Various popular mattresses options for improving sleep quality
Nowadays, various mattress options are available in the market that claim to improve sleep quality and thus help you in weight loss. Each one has its own pros and cons. You can select any one as per your individual sleeping requirements.
Here are some details about popular mattresses and their unique features that put a strong impact on your sleep quality.
Innerspring mattresses are the most traditional type of mattresses. They have layers or packs of springs as a core. They are well-known for being supportive, bouncy and firm. These mattresses have good temperature regulation and help you sleep cool, even during hot weather. Also, they are less expensive than other popular mattresses. As a drawback, they offer poor motion isolation. The durability of an innerspring mattress depends upon the type of innerspring that has been used in manufacturing. On an average these mattresses last for around 5-6 years.
Memory foam mattress
Memory foam mattresses are known for their amazing body contouring properties. They provide great pressure relief and are considered a preferred option for those who suffer from neck, back or other joint pain. Memory foam mattresses work great for back and side sleepers. They allow you to sleep more into the mattress and create a sink-in feeling while sleeping. However, memory foam tends to absorb body heat and make you sleep hot. So, they are not a good option for hot sleepers.

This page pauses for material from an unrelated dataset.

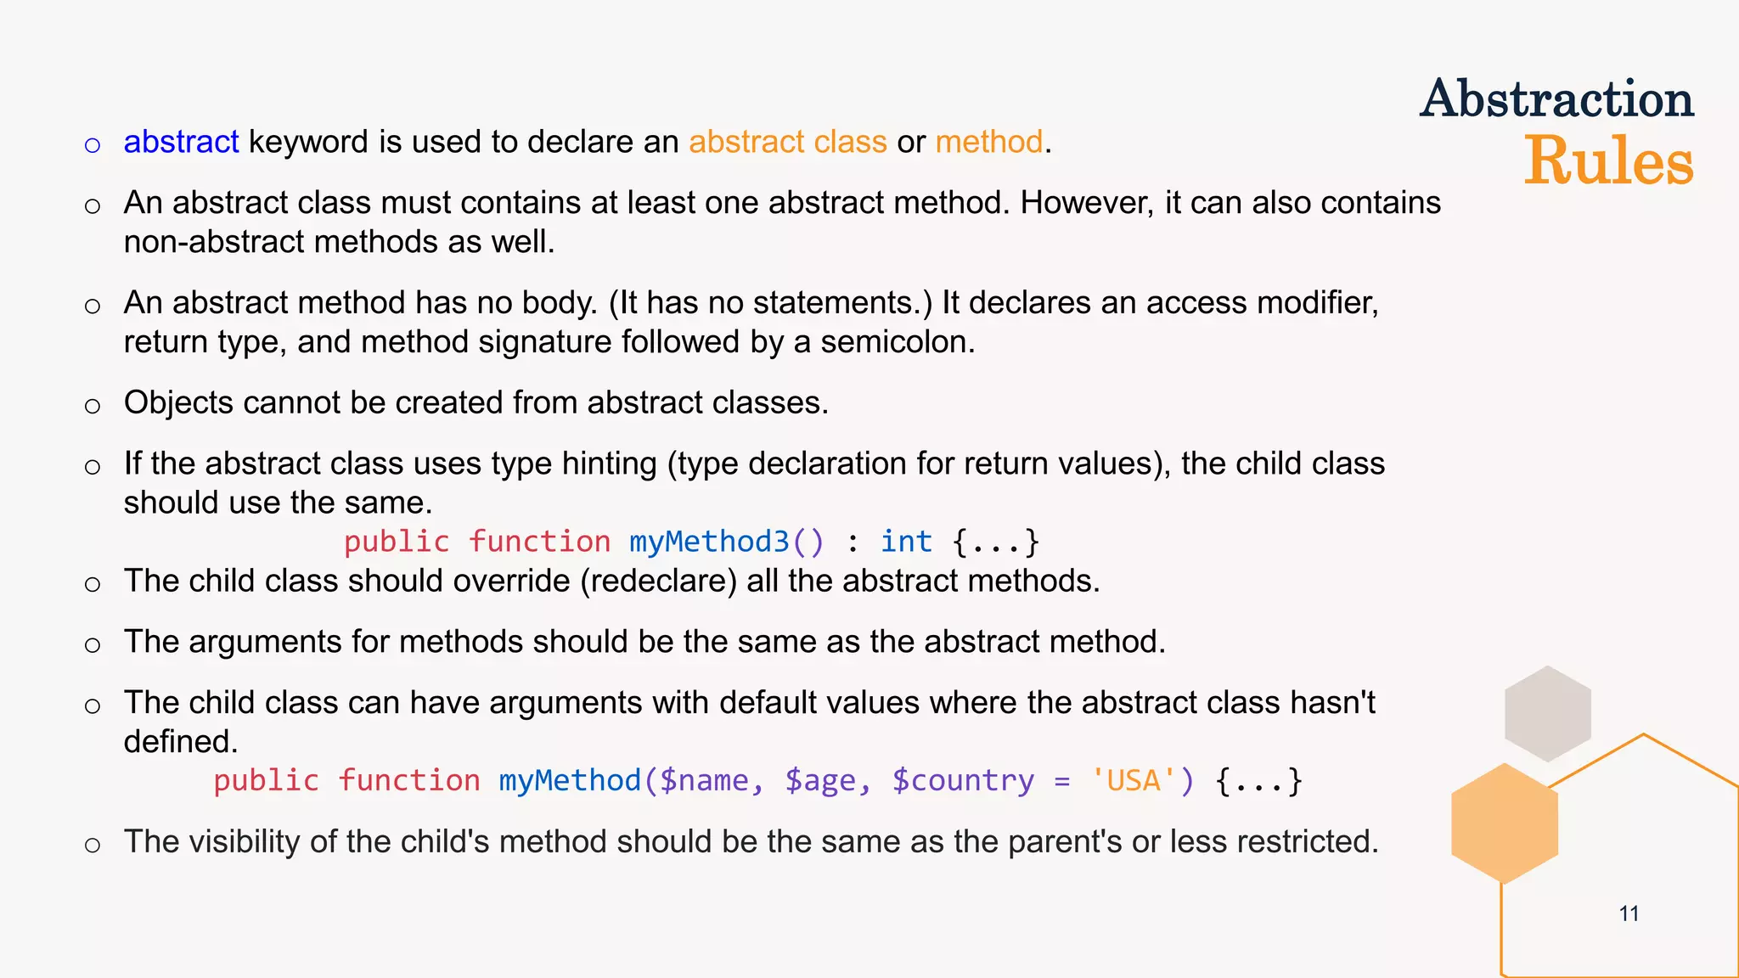Screen dimensions: 1739x978
Task: Click the bullet before 'Objects cannot be created'
Action: 93,406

A latex mattress is made of sap of rubber trees. Latex mattresses are well known for their natural origin. They offer a great balance of comfort and support. They are a great choice for those who prefer to sleep more on the mattress surface. It is easy to move around on a latex mattress surface and this feature offers great help to those who have mobility issues.
A latex mattress is more durable. They have great temperature regulation features and keep you cool, even in hot weather. They are the best option for those who prefer natural and eco-friendly mattresses option. Expert suggests that natural latex is the best material option. It is more resilient and durable compared to other mattress materials.
Hybrid mattresses are another popular mattress option. As the name suggested, they use a combination of material layers to form a mattress. At the base it has a traditional coil system or foam at the base and a comfort layer of memory foam or latex at the top. They offer buoyant support while sleeping and do not cause any sink-in feeling like typical memory foam mattresses. A hybrid mattress reduces motion transfer and may have temperature regulation properties. These are budget friendly options as compared to 100% natural latex mattresses.
A quick comparison between popular mattresses for improving sleep quality
Selecting a good quality mattress for improving your sleep quality is a major task. You should make a final purchase after performing thorough research and comparing all available options.
There are multiple factors like temperature regulation, breathability, motion transfer, quality of material, body support and comfort that should be taken into consideration before deciding on your final option. Additionally, your individual body parameters like your body weight and sleeping position also possess equal importance that help you in making the right decision.
For a detailed comparison between different kinds of mattresses read - Type of Mattress - 2022 (A Complete Guide)
In general, latex mattresses are the best option for improving sleep quality. It keeps your spine in a neutral position and helps you sleep better at night. This way, it can help you in your weight loss journey.
Sleep and the weight loss process are interlinked. If you want to lose weight, you should pay proper attention to your sleep quality. Follow the tips shared above to improve the quality of your sleep and see it’s impact on your weight loss journey. Another aspect is to check your mattress quality. It is an important aspect to ensuring quality sleep and you should not ignore this if you want to be consistent in your weight loss journey.